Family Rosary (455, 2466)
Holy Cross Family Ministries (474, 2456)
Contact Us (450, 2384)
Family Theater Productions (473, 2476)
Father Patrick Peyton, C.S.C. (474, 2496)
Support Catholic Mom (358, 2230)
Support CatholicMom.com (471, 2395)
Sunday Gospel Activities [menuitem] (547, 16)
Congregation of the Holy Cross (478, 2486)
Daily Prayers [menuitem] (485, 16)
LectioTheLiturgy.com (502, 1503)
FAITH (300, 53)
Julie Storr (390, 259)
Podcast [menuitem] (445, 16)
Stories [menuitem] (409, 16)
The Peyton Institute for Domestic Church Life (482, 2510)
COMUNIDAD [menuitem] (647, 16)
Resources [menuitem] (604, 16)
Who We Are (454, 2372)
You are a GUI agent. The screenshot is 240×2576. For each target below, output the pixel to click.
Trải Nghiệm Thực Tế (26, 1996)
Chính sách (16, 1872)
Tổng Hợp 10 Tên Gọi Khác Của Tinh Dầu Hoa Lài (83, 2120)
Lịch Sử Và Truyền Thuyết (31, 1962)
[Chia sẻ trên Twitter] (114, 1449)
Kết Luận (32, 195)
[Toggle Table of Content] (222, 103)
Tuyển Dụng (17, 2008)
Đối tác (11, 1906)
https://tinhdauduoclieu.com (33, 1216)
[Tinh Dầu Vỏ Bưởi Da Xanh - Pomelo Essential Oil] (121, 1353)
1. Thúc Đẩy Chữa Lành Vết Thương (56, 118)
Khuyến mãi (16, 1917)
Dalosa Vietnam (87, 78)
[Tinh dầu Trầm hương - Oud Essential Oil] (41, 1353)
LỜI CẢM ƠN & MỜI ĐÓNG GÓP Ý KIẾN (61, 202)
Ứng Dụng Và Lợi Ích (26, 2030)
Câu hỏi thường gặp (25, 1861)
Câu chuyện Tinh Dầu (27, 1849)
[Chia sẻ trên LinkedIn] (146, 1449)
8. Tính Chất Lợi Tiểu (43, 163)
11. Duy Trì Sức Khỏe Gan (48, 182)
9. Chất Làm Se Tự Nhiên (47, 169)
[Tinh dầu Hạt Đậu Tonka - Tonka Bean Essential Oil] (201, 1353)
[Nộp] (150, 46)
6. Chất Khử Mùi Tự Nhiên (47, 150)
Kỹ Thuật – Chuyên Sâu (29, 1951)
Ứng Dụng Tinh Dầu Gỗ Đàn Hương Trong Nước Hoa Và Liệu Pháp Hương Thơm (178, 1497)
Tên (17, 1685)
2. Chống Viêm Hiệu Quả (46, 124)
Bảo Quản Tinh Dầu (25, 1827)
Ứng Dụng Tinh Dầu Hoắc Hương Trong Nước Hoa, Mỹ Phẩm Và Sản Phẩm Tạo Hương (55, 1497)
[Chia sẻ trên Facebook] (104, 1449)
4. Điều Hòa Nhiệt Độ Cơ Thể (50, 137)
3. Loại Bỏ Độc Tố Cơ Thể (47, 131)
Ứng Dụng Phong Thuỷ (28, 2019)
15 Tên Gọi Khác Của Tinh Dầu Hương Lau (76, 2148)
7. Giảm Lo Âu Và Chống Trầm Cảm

####################

§ Task to complete: Wherever the string "Chống" occurs in the data, copy the line that holds it.

§ Reply:
2. Chống Viêm Hiệu Quả (46, 124)
7. Giảm Lo Âu Và Chống Trầm Cảm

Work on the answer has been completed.